I have a dataset that is the output of a Python transform defined in Palantir Foundry Code Repository. It has certain columns, but given that over time the data may change I want to validate these columns(around 73) holds in the future.

How can I create a data health expectation or check to ensure that all 73 columns holds in future?


Solution

  • You can use expectations to make assertions about which columns exist in your output schema.

    See the official docs for schema expectations.

    There are 3 kinds of schema expectations:

    # Assert some columns exist.
    E.schema().contains({'col1': type1, 'col2': type2})
    
    # Assert the schema contains only columns from the given set (but not necessarily all of them).
    E.schema().is_subset_of({'col1': type1, 'col2': type2})
    
    # Assert the schema contains exactly the given columns.
    E.schema().equals({'col1': type1, 'col2': type2})
    

    Additionally, for checking a single column, you can use E.col('col1').exists(). But for 73 columns you're better off going with E.schema().

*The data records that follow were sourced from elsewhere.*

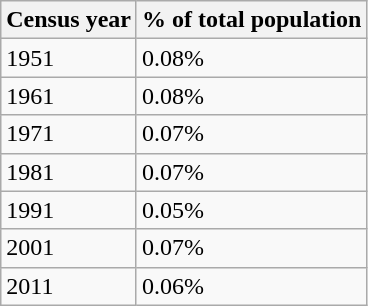
1991 (69, 210)
1961 (69, 96)
1971 (69, 134)
2001 (69, 248)
1951 (69, 58)
Census year (69, 20)
2011 (69, 286)
% of total population (251, 20)
0.06% (251, 286)
1981 (69, 172)
0.05% (251, 210)
Determine the [x, y] coordinate at the center of the cell enclosing the given text.  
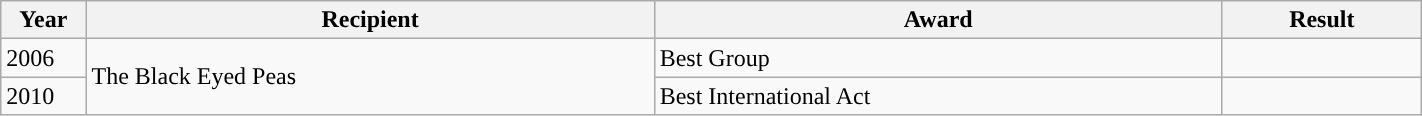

    So for a more fleshed-out example, you might have something like:

    from transforms.api import transform_df, Check, Input, Output
    import transforms.expectations as E
    from pyspark.sql import types as T
    
    COLUMNS_WHICH_MUST_EXIST = {
        'string_column': T.StringType(),
        'number_column': T.IntegerType(),
        # ...and 71 more.
    }
    
    @transform_df(
        Output("ri.foundry.main.dataset.abcdef", checks=[
            Check(E.schema().contains(COLUMNS_WHICH_MUST_EXIST), "contains important columns"),
        ]),
        input_data=Input("ri.foundry.main.dataset.12345678"),
    )
    def compute(input_data):
        # ... your logic here
    

    Also see the official docs for expectation checks for more details of the options available.